WORK ITEM:
Using the records that appear below, write out exactly the lines from the one with "Given: Open the" through the one with "Viewport: 622px width, 1394px height.", keeping both end lines.

DATASET EXTRACT:
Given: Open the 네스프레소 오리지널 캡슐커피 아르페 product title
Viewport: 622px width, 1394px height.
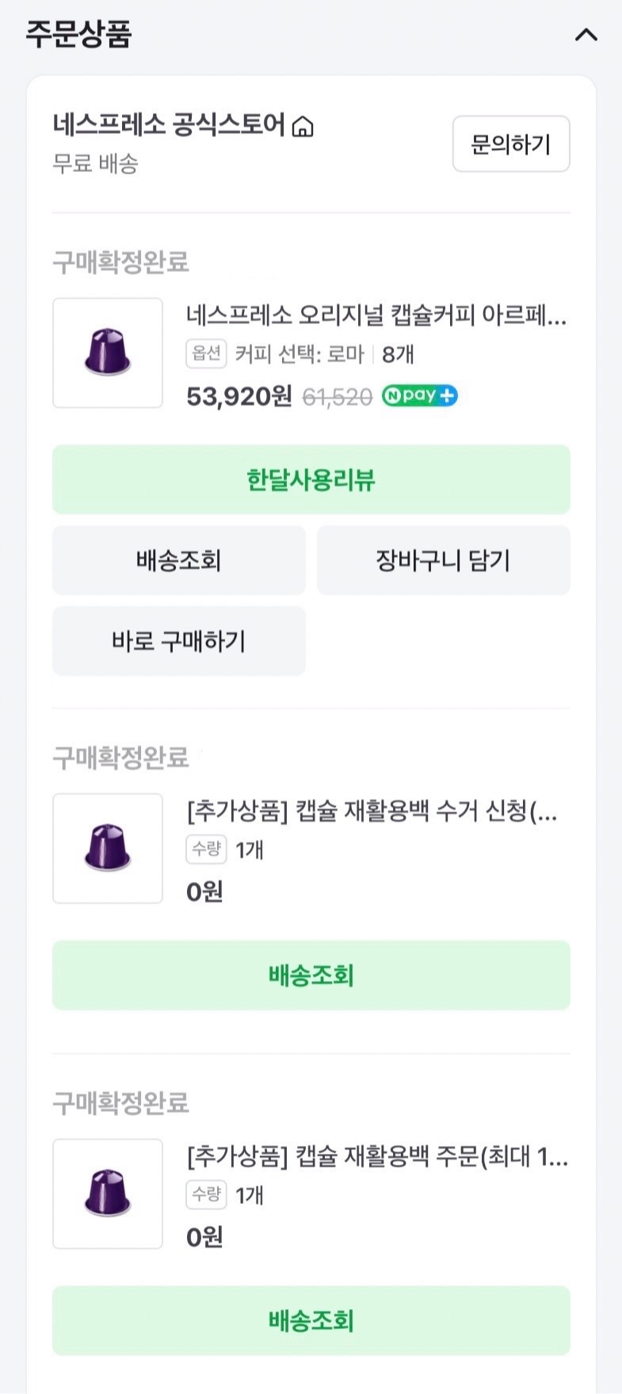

--

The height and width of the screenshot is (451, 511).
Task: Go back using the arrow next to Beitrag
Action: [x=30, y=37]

---

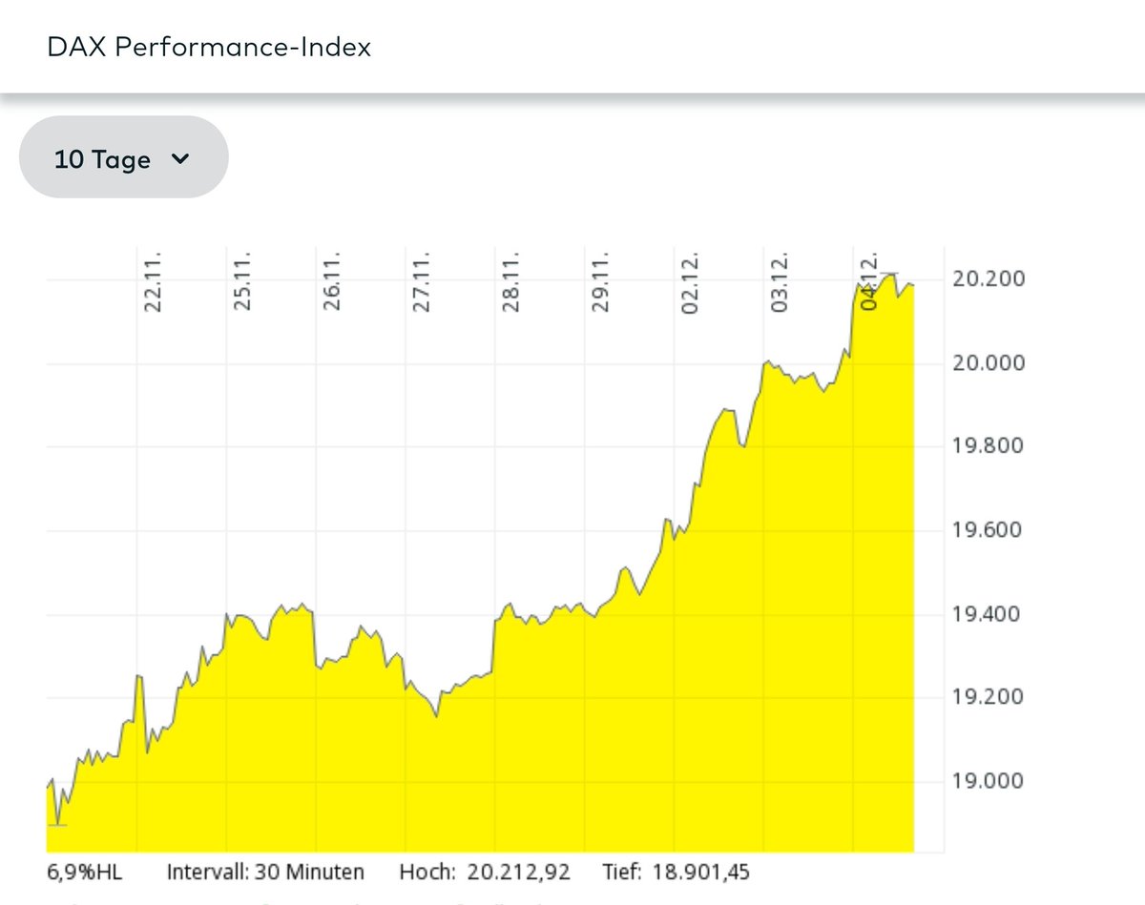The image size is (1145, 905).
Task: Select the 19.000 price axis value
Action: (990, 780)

EXERCISE RESPONSE:
Given: Open the 네스프레소 오리지널 캡슐커피 아르페 product title
Viewport: 622px width, 1394px height.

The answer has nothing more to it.